◆ **Exercise**
Exactly as they appear, copy the lines from the start of the entries below to the line containing "Task: Select the Horizontal Type tool", both ends included.

*** Opening Records to use ***

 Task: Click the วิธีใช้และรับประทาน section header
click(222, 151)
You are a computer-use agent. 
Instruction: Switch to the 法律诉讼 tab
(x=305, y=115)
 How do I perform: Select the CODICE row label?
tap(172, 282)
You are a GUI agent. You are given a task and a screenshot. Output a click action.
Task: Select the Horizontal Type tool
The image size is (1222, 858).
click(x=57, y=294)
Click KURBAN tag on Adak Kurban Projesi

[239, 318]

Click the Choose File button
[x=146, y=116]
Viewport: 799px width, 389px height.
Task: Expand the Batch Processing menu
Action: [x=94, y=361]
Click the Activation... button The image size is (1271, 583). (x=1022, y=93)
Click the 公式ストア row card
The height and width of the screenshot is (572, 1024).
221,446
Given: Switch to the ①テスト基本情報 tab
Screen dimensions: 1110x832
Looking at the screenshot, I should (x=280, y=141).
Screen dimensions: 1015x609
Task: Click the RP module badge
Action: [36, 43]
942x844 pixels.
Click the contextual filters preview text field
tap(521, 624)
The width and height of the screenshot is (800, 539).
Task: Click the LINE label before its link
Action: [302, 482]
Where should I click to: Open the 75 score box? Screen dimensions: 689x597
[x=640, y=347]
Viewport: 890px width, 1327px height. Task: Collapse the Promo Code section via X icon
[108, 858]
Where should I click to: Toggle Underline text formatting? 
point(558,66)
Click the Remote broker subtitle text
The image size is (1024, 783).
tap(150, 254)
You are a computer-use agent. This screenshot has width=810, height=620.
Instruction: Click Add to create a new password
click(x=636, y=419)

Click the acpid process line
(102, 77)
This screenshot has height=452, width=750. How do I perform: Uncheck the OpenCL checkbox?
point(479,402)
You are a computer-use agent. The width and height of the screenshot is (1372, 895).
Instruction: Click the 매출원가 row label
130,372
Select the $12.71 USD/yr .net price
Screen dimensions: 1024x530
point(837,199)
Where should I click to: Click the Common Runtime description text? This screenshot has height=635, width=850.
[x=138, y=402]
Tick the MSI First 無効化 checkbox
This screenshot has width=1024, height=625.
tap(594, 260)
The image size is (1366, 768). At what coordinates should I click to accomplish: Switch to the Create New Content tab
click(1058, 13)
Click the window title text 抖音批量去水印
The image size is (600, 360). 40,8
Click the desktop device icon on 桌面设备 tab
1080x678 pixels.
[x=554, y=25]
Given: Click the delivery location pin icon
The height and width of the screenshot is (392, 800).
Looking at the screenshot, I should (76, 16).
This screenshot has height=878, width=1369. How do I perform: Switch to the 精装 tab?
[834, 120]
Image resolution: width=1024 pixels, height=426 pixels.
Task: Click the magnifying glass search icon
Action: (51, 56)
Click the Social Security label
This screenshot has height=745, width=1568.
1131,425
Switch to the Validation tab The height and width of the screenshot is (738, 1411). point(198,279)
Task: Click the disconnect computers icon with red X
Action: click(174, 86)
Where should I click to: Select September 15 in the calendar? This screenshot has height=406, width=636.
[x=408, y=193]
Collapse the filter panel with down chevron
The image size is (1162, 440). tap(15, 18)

*** Closing Records to use ***

◆ **The answer**
 Task: Click the วิธีใช้และรับประทาน section header
click(222, 151)
You are a computer-use agent. 
Instruction: Switch to the 法律诉讼 tab
(x=305, y=115)
 How do I perform: Select the CODICE row label?
tap(172, 282)
You are a GUI agent. You are given a task and a screenshot. Output a click action.
Task: Select the Horizontal Type tool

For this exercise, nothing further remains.